An Instagram-like feed could work as a complementary entry point. Swipe-based discovery with simple like/skip gestures is lower commitment than navigating a tree structure. User likes could feed back into the QD process as human-in-the-loop evaluation — this connects to the QDHF work, where likes become implicit similarity judgments that can retrain the projection network. Users who find something interesting through the feed could then be offered the phylogenetic view ("See how this sound evolved") as an optional deep dive rather than the default interface.

Prototype of swipe-based sound feed interface

A prototype feed interface showing sound discovery: users are presented with a feed of sound-discovery-activity from the network, showing events such as likes by other users, making sound exploration more accessible than navigating phylogenetic trees.

The risk is that this flattens the evolutionary structure into just another content feed, losing what makes the approach distinctive. The question is whether casual users need to understand the evolutionary process to benefit from it, or whether that's something only power users care about.

Is there actually a market? The producers I interviewed were enthusiastic about the concept, but enthusiasm in an interview does not translate directly to purchases. The only way to find out is to ship something and see.

The question is what constitutes a minimum viable test. The full distributed architecture and VST exploration are not necessary to validate whether people want evolved sounds. The core CPPN system works. A curated collection of discoveries — even as a simple sample pack or SFZ download — could test whether anyone engages. The film/TV composers under deadline pressure might be the most motivated early users: they have immediate needs and budgets.
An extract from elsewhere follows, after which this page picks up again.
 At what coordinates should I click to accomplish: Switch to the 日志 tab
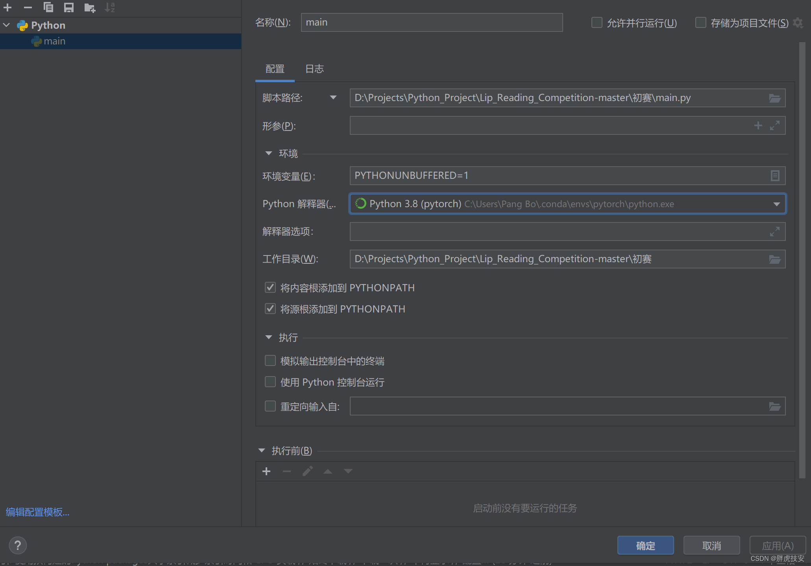pyautogui.click(x=314, y=69)
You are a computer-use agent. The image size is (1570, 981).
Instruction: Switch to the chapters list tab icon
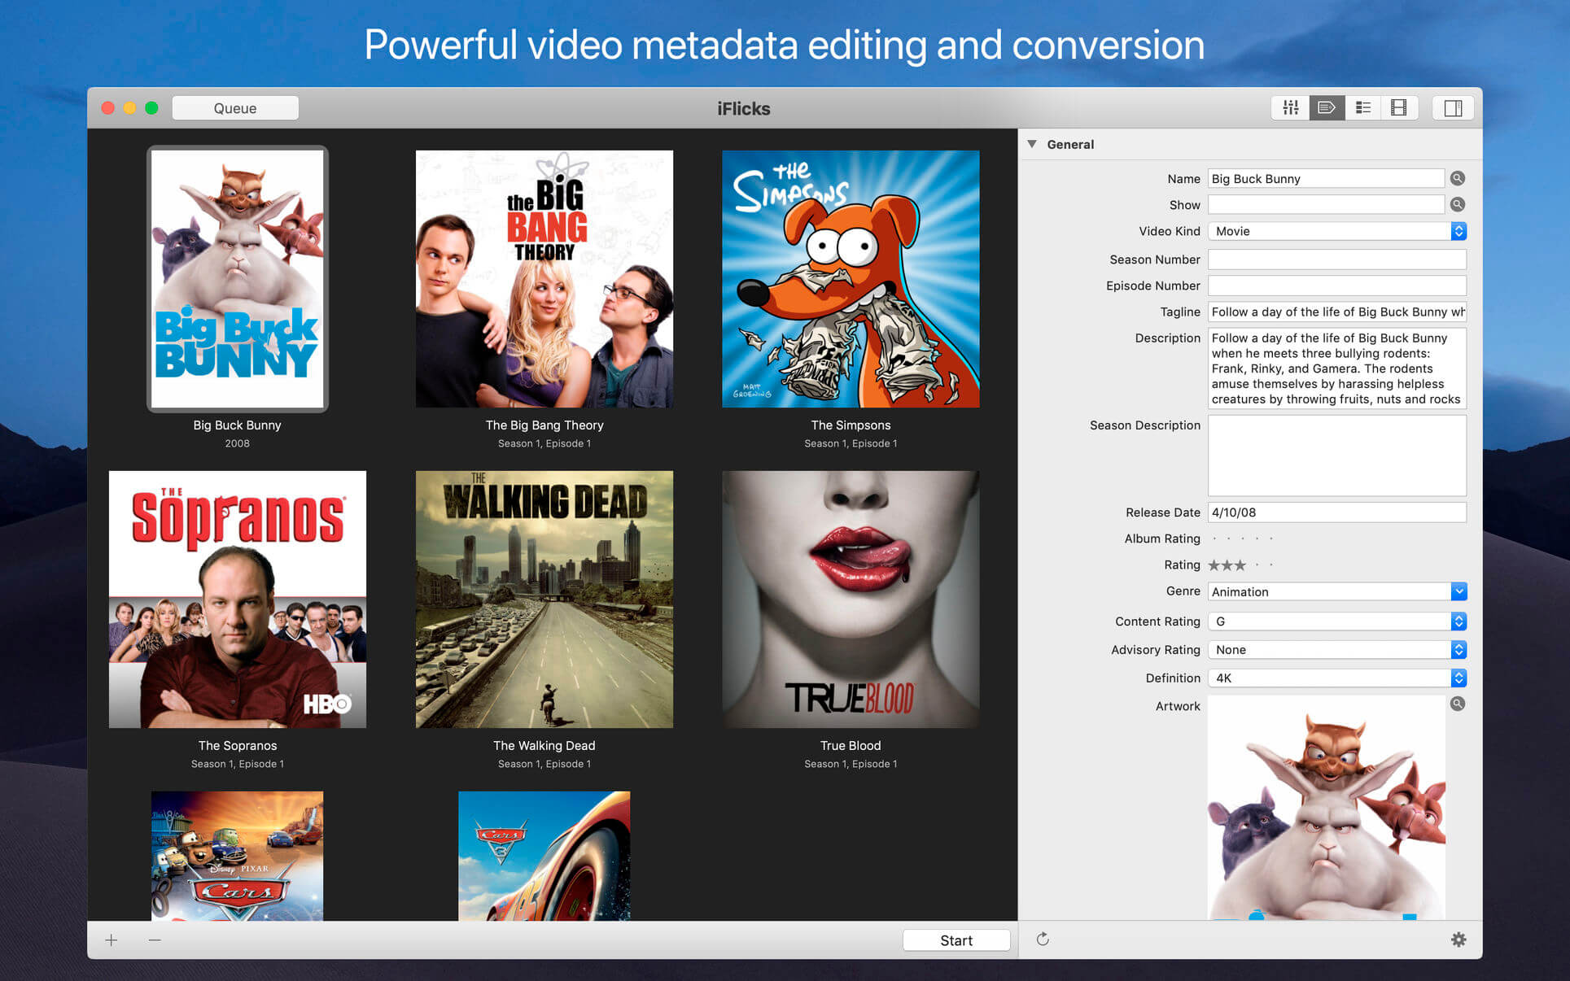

It is possible to keep investigating indefinitely. At some point the only way to know is to put something in front of specific people and watch what they do with it. Interviews tell you what people say they want; actual usage tells you what they actually do. This is not "build it and they will come" — the sounds will not market themselves. But there is a difference between publishing to a website and hoping for traffic, versus inviting people who have already signed up to a mailing list to try a beta version and seeing whether they engage.

What is the right business model? One-time purchases align with user preferences but create pressure for constant new releases. Credit systems or limited free tiers might work, but the details matter enormously. The distributed model complicates this further — how do you monetise when users contribute the compute?

Which approach to prioritise? VST parameter exploration, distributed CPPN evolution, and LLM-based Faust generation are all interesting directions. Trying to build all three simultaneously would spread effort too thin. I need to pick one to validate first. Currently I'm leaning towards extending the current CPPN-DSP sound synthesis approach to something that could be called CPPN-DSP-Faust, where CPPNs generate control signals for Faust-defined synthesis structures, still evolved with NEAT and QD.

Current state

The technical infrastructure for the core QD-based discovery system, utilising CPPN-DSP based sound synthesis, is largely in place. The QD search runs (fairly) reliably, quality filtering (somewhat) works, and the virtual instrument rendering service is close to producing usable output. The web application provides basic browsing and playback.

The VST exploration is at an early idea stage. The distributed architecture exists as planning documents and task breakdowns but no implementation yet.

What remains is testing, refinement, and finding out whether any of this is useful to people outside my own research bubble.

I am treating the next few months as a validation exercise. If people engage with the sounds and find value in the evolutionary discovery process, there is something worth building further. If not, that is useful information too.


This post reflects work in progress. Technical details may change as development continues.